The semiconductor industry has reason to hope that it will not crumble under the weight of its own capital investment requirements. Alternate substrate-layer production materials strained silicon in particular offer the industry an opportunity to break the current cycle of generating performance improvement solely through substantial capital investment. The positive impact should be a reduction in the payback period on invested capital and a general improvement in overall industry economics.
AmberWave Systems is the complete commercial source for implementing market-ready strained silicon technologies, allowing customers to bring higher performance devices to market faster and more affordably. Through its work with major semiconductor companies at all points in the supply chain, AmberWave is helping drive adoption of strained silicon, providing the semiconductor industry the fastest, easiest path to its cost and performance enhancements within existing manufacturing and design processes.
The payback period on invested capital is calculated based upon a one-year lag. The one-year lag is predicated on the notion that current period capital expenditures and R&D expense (invested capital) will generate future period cash flows. Given that new fabs take approximately one year to 18 months to construct,13 a one year lag is reasonable. We also evaluated payback periods assuming a two-year lag, and the result was virtually identical (i.e., similar upward-trending payback periods).

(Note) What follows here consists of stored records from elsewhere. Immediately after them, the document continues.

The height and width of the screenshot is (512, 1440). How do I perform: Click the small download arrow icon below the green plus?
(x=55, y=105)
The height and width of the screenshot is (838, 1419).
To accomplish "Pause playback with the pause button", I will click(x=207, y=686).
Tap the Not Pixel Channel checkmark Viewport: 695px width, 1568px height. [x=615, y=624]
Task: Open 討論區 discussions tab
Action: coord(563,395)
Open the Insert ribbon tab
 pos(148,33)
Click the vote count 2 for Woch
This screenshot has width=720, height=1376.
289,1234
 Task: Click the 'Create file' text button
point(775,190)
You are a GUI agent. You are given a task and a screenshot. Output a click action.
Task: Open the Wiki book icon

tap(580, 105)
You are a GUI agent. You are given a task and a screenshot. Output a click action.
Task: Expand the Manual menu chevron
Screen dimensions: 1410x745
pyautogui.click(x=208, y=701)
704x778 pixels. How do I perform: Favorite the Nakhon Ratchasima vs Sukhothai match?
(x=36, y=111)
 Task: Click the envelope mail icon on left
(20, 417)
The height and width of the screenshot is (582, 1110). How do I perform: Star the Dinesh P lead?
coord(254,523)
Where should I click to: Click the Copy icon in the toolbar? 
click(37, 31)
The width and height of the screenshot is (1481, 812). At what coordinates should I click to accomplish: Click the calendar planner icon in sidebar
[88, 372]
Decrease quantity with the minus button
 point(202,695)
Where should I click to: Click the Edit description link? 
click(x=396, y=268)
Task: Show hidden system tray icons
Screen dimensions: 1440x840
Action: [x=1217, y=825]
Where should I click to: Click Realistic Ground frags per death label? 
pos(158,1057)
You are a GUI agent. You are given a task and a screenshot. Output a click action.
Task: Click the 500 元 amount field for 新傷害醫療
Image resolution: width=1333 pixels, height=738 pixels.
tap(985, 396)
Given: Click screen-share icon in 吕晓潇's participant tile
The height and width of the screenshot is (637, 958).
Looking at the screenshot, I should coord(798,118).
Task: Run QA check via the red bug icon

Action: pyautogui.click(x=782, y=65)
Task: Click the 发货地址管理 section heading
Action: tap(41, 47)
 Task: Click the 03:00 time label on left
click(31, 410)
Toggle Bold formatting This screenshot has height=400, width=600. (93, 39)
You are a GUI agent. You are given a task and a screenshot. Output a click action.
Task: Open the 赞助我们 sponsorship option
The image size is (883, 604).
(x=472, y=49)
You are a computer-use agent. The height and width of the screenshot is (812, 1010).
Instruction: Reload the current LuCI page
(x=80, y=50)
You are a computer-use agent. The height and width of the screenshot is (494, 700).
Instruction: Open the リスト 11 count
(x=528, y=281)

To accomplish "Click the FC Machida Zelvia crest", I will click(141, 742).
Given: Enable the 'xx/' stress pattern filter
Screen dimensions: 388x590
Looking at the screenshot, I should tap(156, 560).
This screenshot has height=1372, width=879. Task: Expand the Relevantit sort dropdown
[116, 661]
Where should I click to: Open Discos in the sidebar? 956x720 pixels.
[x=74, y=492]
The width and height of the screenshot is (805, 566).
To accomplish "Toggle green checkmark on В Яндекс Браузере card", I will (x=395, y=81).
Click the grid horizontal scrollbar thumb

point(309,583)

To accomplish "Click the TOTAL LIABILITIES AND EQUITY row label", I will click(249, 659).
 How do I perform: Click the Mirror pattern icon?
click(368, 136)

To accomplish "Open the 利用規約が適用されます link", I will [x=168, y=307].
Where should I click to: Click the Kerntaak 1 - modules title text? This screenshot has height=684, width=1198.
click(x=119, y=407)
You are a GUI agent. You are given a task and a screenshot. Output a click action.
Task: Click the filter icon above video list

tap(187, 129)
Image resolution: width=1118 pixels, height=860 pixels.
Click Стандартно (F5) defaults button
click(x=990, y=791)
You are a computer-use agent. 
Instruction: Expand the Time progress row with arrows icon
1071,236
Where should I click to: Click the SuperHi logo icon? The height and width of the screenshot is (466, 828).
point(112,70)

The chart in Figure 1 depicts aggregate semiconductor industry statistics. The trendline subsumes the effects of increased chip complexity, new process introductions, fab construction costs, raw material costs, fab utilization, units produced vs. consumed, pricing, global shifts in product/manufacturer mix, etc. The impact of all these factors causes the variability around (i.e., data points above and below) the trendline. The statistical linear trend line itself indicates the general upward trend in the payback periods over the ten-year period.